**TAREA SOLICITADA 1**
¿Qué familiares de quien narra se nombran en el fragmento sobre la casa llena de grietas?
**TAREA SOLICITADA 2**
Según el fragmento sobre la casa llena de grietas, ¿cuánto tiempo lleva quien narra viviendo en esa casa?
**TAREA SOLICITADA 3**
Devuelve el pasaje del fragmento sobre la casa llena de grietas que va desde "Pienso en cuatro" hasta "llena de grietas.", ambos incluidos.

**FRAGMENTO FACILITADO**
########################################

Pienso en cuatro o cinco cosas que hablan de mí y mis herencias. Mi madre murió triste. Mi padre nunca estuvo con quien realmente amaba. En las tardes de mi infancia me paraba frente a la ventana a esperar a mi hermano; imaginaba que en lo inmenso de la ciudad que se deja ver desde mi casa podía advertirlo como un punto remoto que salía de su apartamento y venía a mi encuentro. En muchas de esas tardes él nunca llegó. Llevo más de veinte años en esta casa. Hay cosas que se fracturan, que se quiebran y dejan una grieta. Sin embargo, el tiempo pasa por encima, nos roza o nos aplasta, como si nada. No hay nada que detenga ese tiempo. Incluso la muerte –la de los otros y, un día, la propia– es sólo una grieta más en ese curso inmenso de las cosas. Llevo más de veinte años en esta casa y está llena de grietas.

########################################

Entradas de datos
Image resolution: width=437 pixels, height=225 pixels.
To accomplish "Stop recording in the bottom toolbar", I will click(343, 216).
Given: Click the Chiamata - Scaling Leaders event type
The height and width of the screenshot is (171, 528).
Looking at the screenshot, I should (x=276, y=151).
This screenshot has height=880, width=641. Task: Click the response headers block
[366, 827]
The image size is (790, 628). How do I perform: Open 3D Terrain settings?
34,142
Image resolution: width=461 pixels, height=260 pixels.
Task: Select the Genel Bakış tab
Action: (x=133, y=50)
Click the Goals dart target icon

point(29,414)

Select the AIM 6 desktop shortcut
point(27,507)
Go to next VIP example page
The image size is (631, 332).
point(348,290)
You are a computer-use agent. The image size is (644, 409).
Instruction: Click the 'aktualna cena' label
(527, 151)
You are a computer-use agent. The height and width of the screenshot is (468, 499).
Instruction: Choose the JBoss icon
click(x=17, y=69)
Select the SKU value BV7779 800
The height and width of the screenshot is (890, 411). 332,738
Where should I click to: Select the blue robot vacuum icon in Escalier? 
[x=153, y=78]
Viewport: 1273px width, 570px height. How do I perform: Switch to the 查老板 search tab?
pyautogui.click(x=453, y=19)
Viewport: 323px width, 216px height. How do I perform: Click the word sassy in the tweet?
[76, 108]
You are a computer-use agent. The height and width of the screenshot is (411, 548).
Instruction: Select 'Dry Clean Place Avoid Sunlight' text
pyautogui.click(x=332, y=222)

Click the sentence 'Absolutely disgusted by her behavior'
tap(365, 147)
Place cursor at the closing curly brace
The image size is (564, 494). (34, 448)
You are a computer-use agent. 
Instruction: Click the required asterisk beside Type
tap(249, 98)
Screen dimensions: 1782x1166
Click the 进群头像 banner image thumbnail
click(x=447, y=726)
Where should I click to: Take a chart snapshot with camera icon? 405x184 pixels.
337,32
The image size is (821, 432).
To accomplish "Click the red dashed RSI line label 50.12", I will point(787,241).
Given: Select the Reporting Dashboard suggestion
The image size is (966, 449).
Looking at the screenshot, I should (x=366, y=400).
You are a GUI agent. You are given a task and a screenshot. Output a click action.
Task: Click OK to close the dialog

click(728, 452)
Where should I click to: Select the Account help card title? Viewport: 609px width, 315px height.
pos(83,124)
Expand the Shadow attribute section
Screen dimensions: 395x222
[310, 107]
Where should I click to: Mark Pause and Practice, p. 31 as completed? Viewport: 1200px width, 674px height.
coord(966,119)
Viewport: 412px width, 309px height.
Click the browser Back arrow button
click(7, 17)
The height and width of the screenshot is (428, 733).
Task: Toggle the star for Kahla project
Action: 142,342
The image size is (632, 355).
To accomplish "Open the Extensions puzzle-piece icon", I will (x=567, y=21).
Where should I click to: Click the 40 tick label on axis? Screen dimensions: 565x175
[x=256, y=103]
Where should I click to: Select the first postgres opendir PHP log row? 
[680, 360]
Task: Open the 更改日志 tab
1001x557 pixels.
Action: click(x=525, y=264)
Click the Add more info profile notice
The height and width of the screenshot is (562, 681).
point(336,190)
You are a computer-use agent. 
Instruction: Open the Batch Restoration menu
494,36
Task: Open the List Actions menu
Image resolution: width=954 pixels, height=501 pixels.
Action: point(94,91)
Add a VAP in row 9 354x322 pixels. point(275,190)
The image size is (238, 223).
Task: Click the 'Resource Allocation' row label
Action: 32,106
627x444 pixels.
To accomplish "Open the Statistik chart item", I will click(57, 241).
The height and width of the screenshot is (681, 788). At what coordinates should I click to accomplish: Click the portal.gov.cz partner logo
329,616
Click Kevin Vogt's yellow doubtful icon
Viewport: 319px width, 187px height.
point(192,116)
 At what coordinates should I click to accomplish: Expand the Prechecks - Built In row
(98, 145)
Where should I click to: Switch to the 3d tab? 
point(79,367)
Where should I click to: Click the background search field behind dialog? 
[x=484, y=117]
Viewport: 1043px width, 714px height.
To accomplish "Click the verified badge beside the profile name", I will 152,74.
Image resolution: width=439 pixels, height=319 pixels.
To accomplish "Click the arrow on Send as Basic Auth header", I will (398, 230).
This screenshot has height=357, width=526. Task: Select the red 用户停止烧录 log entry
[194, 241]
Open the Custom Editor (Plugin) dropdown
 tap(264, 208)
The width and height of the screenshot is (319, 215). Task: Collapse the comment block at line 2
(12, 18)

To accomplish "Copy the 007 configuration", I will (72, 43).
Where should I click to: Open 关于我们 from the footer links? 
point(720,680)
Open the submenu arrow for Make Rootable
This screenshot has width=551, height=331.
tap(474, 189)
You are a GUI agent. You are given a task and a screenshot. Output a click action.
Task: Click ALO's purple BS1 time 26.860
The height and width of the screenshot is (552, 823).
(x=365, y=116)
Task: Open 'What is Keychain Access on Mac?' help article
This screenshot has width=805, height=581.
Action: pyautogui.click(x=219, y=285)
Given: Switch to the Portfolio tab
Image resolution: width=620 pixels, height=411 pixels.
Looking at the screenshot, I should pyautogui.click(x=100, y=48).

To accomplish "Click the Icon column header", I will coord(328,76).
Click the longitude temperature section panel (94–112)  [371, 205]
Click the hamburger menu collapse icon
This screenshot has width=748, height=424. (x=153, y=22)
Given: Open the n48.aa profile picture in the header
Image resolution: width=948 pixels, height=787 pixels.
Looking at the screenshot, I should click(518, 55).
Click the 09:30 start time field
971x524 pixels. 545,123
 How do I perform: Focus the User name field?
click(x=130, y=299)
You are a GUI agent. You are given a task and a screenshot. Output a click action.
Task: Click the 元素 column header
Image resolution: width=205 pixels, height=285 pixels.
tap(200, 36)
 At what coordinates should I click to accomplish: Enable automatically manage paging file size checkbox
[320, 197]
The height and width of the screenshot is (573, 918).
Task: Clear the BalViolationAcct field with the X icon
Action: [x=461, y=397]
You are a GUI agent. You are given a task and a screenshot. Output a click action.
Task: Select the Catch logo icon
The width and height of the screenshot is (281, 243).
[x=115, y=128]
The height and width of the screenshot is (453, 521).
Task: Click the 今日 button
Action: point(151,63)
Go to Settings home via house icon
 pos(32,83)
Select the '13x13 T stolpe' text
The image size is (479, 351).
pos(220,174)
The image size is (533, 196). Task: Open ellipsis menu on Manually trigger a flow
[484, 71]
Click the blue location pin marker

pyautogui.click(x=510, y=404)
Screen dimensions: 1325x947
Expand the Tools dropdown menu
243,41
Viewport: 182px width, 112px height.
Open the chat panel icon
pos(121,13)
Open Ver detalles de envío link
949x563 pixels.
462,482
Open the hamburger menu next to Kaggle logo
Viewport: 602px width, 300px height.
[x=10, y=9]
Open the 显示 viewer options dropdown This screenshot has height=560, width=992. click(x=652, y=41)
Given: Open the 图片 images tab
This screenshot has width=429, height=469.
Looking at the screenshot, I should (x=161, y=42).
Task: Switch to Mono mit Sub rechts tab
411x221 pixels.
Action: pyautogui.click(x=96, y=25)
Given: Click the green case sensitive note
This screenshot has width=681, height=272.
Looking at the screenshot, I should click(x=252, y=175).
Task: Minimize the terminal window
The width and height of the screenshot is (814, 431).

########################################

**RESPUESTA 1**
- La madre
- El padre
- El hermano

**RESPUESTA 2**
Más de veinte años.

**RESPUESTA 3**
Pienso en cuatro o cinco cosas que hablan de mí y mis herencias. Mi madre murió triste. Mi padre nunca estuvo con quien realmente amaba. En las tardes de mi infancia me paraba frente a la ventana a esperar a mi hermano; imaginaba que en lo inmenso de la ciudad que se deja ver desde mi casa podía advertirlo como un punto remoto que salía de su apartamento y venía a mi encuentro. En muchas de esas tardes él nunca llegó. Llevo más de veinte años en esta casa. Hay cosas que se fracturan, que se quiebran y dejan una grieta. Sin embargo, el tiempo pasa por encima, nos roza o nos aplasta, como si nada. No hay nada que detenga ese tiempo. Incluso la muerte –la de los otros y, un día, la propia– es sólo una grieta más en ese curso inmenso de las cosas. Llevo más de veinte años en esta casa y está llena de grietas.